[[ MATERIALS PROVIDED open ]]
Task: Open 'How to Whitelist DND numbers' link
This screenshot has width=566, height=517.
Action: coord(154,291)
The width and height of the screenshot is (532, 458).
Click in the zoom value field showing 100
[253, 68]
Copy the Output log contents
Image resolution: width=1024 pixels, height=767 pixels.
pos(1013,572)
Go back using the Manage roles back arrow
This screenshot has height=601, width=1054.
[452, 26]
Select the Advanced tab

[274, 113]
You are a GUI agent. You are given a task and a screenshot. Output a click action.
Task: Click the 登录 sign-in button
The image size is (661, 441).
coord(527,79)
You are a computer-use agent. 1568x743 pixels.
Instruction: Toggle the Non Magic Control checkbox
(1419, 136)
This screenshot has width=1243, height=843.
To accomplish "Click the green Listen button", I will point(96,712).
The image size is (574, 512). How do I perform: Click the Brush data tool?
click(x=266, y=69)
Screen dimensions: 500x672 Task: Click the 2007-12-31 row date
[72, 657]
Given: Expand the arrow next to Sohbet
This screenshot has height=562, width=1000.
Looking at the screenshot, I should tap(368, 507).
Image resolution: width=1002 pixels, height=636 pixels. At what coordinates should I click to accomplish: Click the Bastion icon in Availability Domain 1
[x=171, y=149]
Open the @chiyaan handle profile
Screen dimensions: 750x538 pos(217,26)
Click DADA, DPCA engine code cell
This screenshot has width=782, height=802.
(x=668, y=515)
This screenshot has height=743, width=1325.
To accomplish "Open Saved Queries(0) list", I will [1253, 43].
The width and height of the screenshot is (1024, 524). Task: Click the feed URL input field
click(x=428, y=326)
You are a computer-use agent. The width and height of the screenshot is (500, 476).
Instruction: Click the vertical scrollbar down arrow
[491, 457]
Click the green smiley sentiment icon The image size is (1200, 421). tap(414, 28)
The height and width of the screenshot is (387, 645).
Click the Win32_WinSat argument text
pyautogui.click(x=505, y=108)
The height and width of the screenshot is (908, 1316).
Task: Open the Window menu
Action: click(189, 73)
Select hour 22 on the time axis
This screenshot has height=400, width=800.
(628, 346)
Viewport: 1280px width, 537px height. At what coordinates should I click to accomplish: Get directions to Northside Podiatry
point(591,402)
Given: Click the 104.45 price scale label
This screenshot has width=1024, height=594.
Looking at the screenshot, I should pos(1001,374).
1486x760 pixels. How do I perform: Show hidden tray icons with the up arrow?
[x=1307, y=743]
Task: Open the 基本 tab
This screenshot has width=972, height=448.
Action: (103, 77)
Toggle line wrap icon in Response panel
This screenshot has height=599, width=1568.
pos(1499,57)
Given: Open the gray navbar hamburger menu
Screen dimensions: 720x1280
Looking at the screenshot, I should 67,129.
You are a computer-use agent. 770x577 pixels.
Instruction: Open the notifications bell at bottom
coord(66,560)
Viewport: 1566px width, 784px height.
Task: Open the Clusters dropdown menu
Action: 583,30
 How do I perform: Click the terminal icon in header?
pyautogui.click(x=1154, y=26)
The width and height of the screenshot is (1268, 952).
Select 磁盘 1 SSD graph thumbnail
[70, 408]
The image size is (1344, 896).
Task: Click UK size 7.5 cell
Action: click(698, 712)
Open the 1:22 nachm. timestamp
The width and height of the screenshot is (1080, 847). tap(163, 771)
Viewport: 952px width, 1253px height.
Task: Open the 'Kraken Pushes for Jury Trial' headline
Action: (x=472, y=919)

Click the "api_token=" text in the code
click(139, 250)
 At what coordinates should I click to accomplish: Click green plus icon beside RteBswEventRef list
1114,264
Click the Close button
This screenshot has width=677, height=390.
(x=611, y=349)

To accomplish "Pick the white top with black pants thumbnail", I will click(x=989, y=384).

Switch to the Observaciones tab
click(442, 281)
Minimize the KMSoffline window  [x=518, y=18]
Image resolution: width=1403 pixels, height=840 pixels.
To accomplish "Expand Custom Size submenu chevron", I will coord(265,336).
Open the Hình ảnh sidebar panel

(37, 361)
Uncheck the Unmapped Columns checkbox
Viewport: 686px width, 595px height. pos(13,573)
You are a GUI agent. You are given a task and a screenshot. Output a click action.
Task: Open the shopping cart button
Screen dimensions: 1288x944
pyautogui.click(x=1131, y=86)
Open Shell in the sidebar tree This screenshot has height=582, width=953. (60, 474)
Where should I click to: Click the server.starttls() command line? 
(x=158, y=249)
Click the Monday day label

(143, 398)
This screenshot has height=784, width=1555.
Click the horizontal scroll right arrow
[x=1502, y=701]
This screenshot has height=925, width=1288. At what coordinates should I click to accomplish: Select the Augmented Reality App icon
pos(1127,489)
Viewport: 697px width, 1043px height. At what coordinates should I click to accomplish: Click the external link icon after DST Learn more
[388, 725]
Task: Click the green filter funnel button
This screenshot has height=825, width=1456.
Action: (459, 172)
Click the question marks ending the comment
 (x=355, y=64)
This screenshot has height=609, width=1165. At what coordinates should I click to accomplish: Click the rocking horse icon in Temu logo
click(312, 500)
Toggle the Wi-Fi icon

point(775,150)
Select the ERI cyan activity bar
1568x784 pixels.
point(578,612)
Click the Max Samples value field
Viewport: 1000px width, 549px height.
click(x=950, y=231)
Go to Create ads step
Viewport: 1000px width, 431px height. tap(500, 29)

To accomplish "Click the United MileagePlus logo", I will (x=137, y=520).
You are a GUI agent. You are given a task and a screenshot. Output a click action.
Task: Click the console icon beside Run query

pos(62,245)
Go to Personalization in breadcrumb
[[ MATERIALS PROVIDED closed ]]
**EXERCISE REQUIREMENTS:**
Copy every entry exactly. Leave nothing out.

**YOUR SOLUTION:**
Task: Open 'How to Whitelist DND numbers' link
This screenshot has width=566, height=517.
Action: coord(154,291)
The width and height of the screenshot is (532, 458).
Click in the zoom value field showing 100
[253, 68]
Copy the Output log contents
Image resolution: width=1024 pixels, height=767 pixels.
pos(1013,572)
Go back using the Manage roles back arrow
This screenshot has height=601, width=1054.
[452, 26]
Select the Advanced tab

[274, 113]
You are a GUI agent. You are given a task and a screenshot. Output a click action.
Task: Click the 登录 sign-in button
The image size is (661, 441).
coord(527,79)
You are a computer-use agent. 1568x743 pixels.
Instruction: Toggle the Non Magic Control checkbox
(1419, 136)
This screenshot has width=1243, height=843.
To accomplish "Click the green Listen button", I will point(96,712).
The image size is (574, 512). How do I perform: Click the Brush data tool?
click(x=266, y=69)
Screen dimensions: 500x672 Task: Click the 2007-12-31 row date
[72, 657]
Given: Expand the arrow next to Sohbet
This screenshot has height=562, width=1000.
Looking at the screenshot, I should tap(368, 507).
Image resolution: width=1002 pixels, height=636 pixels. At what coordinates should I click to accomplish: Click the Bastion icon in Availability Domain 1
[x=171, y=149]
Open the @chiyaan handle profile
Screen dimensions: 750x538 pos(217,26)
Click DADA, DPCA engine code cell
This screenshot has width=782, height=802.
(x=668, y=515)
This screenshot has height=743, width=1325.
To accomplish "Open Saved Queries(0) list", I will [1253, 43].
The width and height of the screenshot is (1024, 524). Task: Click the feed URL input field
click(x=428, y=326)
You are a computer-use agent. The width and height of the screenshot is (500, 476).
Instruction: Click the vertical scrollbar down arrow
[491, 457]
Click the green smiley sentiment icon The image size is (1200, 421). tap(414, 28)
The height and width of the screenshot is (387, 645).
Click the Win32_WinSat argument text
pyautogui.click(x=505, y=108)
The height and width of the screenshot is (908, 1316).
Task: Open the Window menu
Action: click(189, 73)
Select hour 22 on the time axis
This screenshot has height=400, width=800.
(628, 346)
Viewport: 1280px width, 537px height. At what coordinates should I click to accomplish: Get directions to Northside Podiatry
point(591,402)
Given: Click the 104.45 price scale label
This screenshot has width=1024, height=594.
Looking at the screenshot, I should pos(1001,374).
1486x760 pixels. How do I perform: Show hidden tray icons with the up arrow?
[x=1307, y=743]
Task: Open the 基本 tab
This screenshot has width=972, height=448.
Action: (103, 77)
Toggle line wrap icon in Response panel
This screenshot has height=599, width=1568.
pos(1499,57)
Given: Open the gray navbar hamburger menu
Screen dimensions: 720x1280
Looking at the screenshot, I should 67,129.
You are a computer-use agent. 770x577 pixels.
Instruction: Open the notifications bell at bottom
coord(66,560)
Viewport: 1566px width, 784px height.
Task: Open the Clusters dropdown menu
Action: 583,30
 How do I perform: Click the terminal icon in header?
pyautogui.click(x=1154, y=26)
The width and height of the screenshot is (1268, 952).
Select 磁盘 1 SSD graph thumbnail
[70, 408]
The image size is (1344, 896).
Task: Click UK size 7.5 cell
Action: click(698, 712)
Open the 1:22 nachm. timestamp
The width and height of the screenshot is (1080, 847). tap(163, 771)
Viewport: 952px width, 1253px height.
Task: Open the 'Kraken Pushes for Jury Trial' headline
Action: (x=472, y=919)

Click the "api_token=" text in the code
click(139, 250)
 At what coordinates should I click to accomplish: Click green plus icon beside RteBswEventRef list
1114,264
Click the Close button
This screenshot has width=677, height=390.
(x=611, y=349)

To accomplish "Pick the white top with black pants thumbnail", I will click(x=989, y=384).

Switch to the Observaciones tab
click(442, 281)
Minimize the KMSoffline window  [x=518, y=18]
Image resolution: width=1403 pixels, height=840 pixels.
To accomplish "Expand Custom Size submenu chevron", I will coord(265,336).
Open the Hình ảnh sidebar panel

(37, 361)
Uncheck the Unmapped Columns checkbox
Viewport: 686px width, 595px height. pos(13,573)
You are a GUI agent. You are given a task and a screenshot. Output a click action.
Task: Open the shopping cart button
Screen dimensions: 1288x944
pyautogui.click(x=1131, y=86)
Open Shell in the sidebar tree This screenshot has height=582, width=953. (60, 474)
Where should I click to: Click the server.starttls() command line? 
(x=158, y=249)
Click the Monday day label

(143, 398)
This screenshot has height=784, width=1555.
Click the horizontal scroll right arrow
[x=1502, y=701]
This screenshot has height=925, width=1288. At what coordinates should I click to accomplish: Select the Augmented Reality App icon
pos(1127,489)
Viewport: 697px width, 1043px height. At what coordinates should I click to accomplish: Click the external link icon after DST Learn more
[388, 725]
Task: Click the green filter funnel button
This screenshot has height=825, width=1456.
Action: (459, 172)
Click the question marks ending the comment
 (x=355, y=64)
This screenshot has height=609, width=1165. At what coordinates should I click to accomplish: Click the rocking horse icon in Temu logo
click(312, 500)
Toggle the Wi-Fi icon

point(775,150)
Select the ERI cyan activity bar
1568x784 pixels.
point(578,612)
Click the Max Samples value field
Viewport: 1000px width, 549px height.
click(x=950, y=231)
Go to Create ads step
Viewport: 1000px width, 431px height. tap(500, 29)

To accomplish "Click the United MileagePlus logo", I will (x=137, y=520).
You are a GUI agent. You are given a task and a screenshot. Output a click action.
Task: Click the console icon beside Run query

pos(62,245)
Go to Personalization in breadcrumb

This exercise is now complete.